**Task details**:
Write out exactly the lines between the line containing "Task: Click the 10,575 transactions count" and the end of the records, counting both ends, and leave out all pictures.

[Stored data entries]
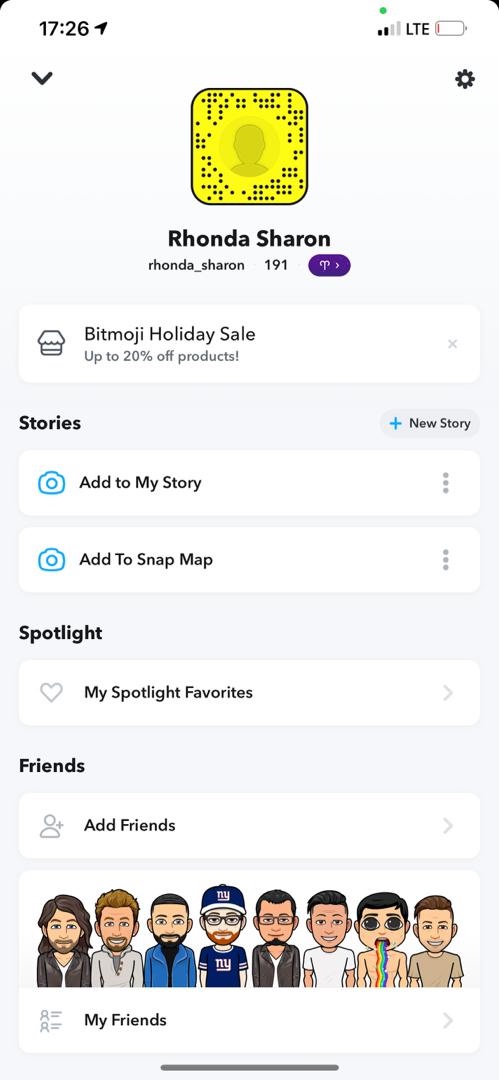This screenshot has width=499, height=1080.
Task: Open settings with the gear icon
Action: tap(465, 80)
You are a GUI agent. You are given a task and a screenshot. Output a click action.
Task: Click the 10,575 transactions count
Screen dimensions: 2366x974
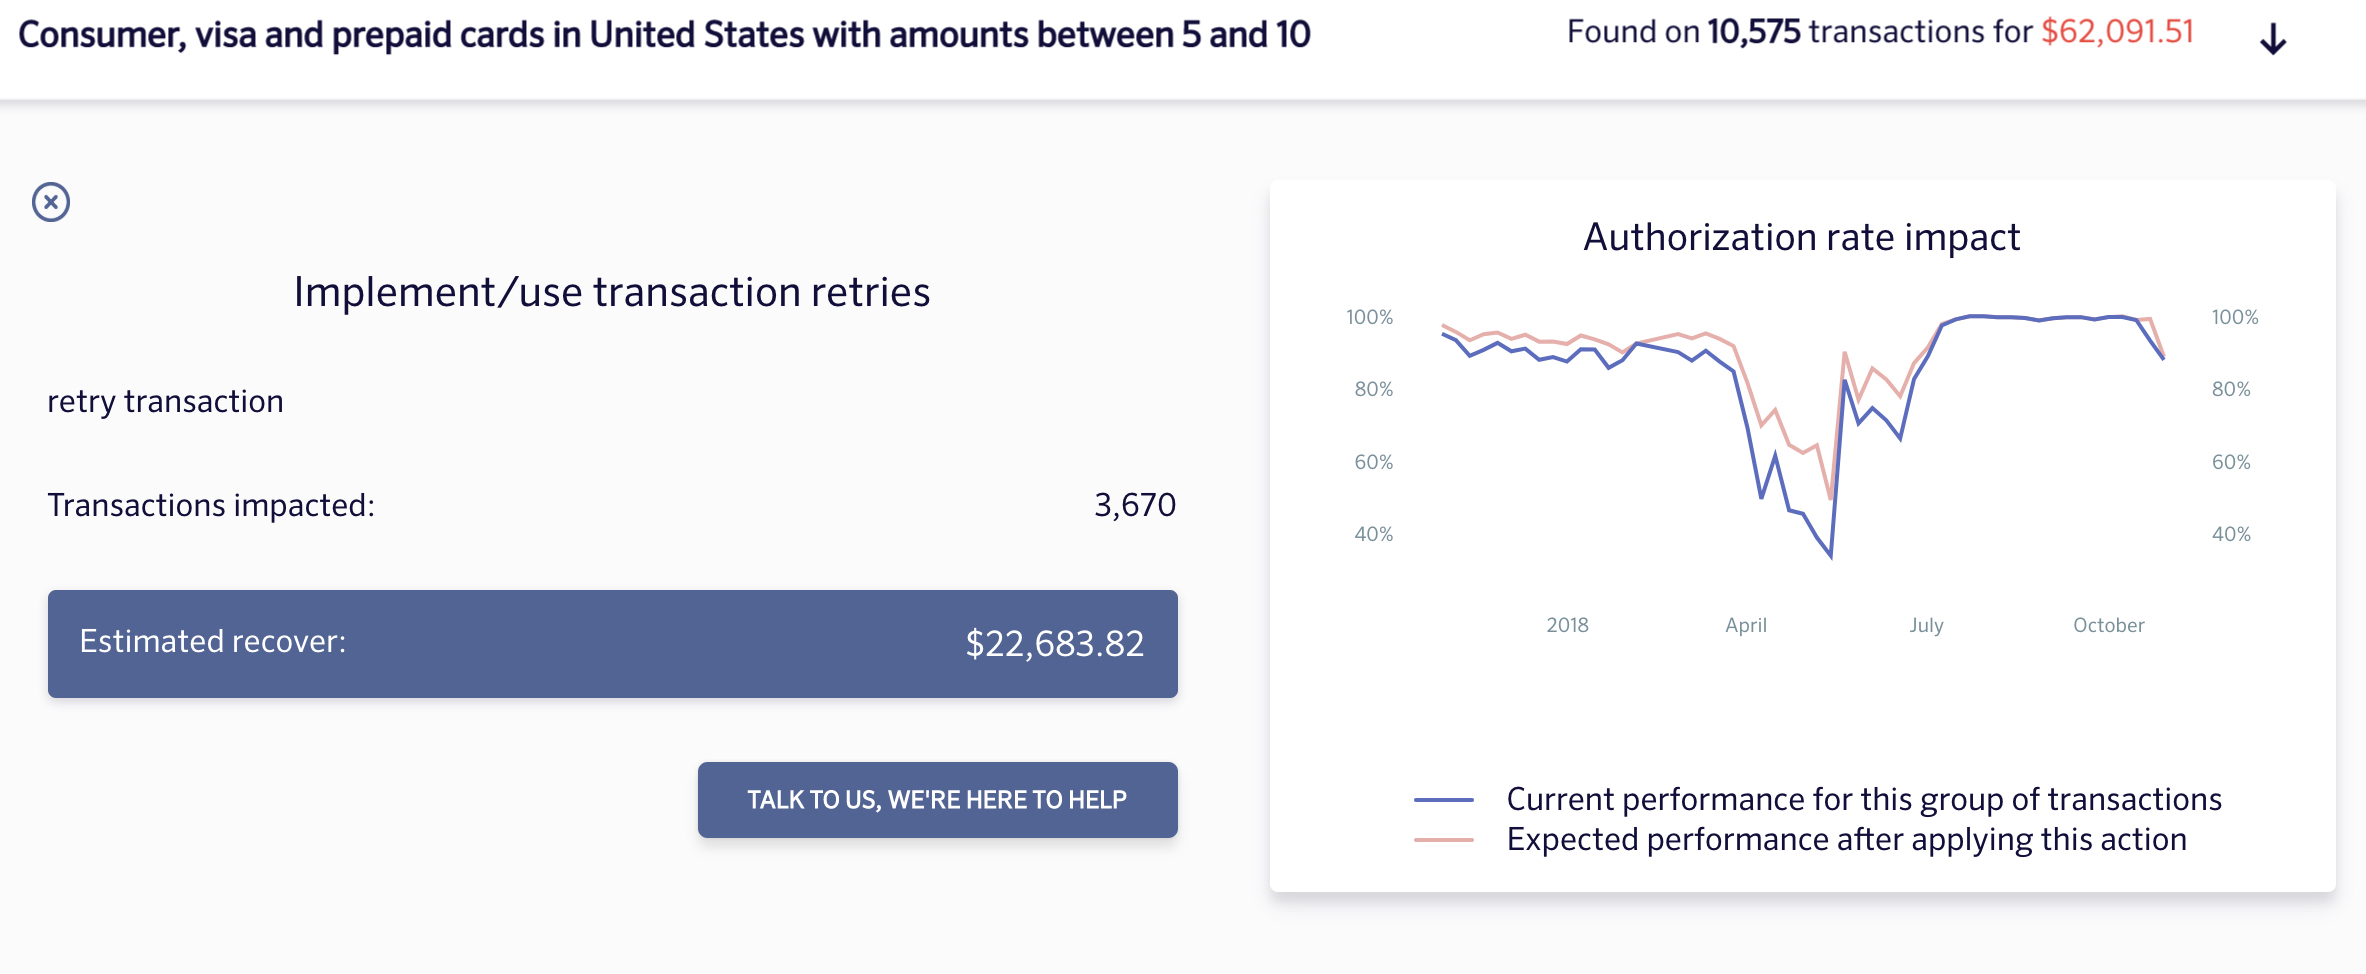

**Your solution**:
Task: Click the 10,575 transactions count
Screen dimensions: 2366x974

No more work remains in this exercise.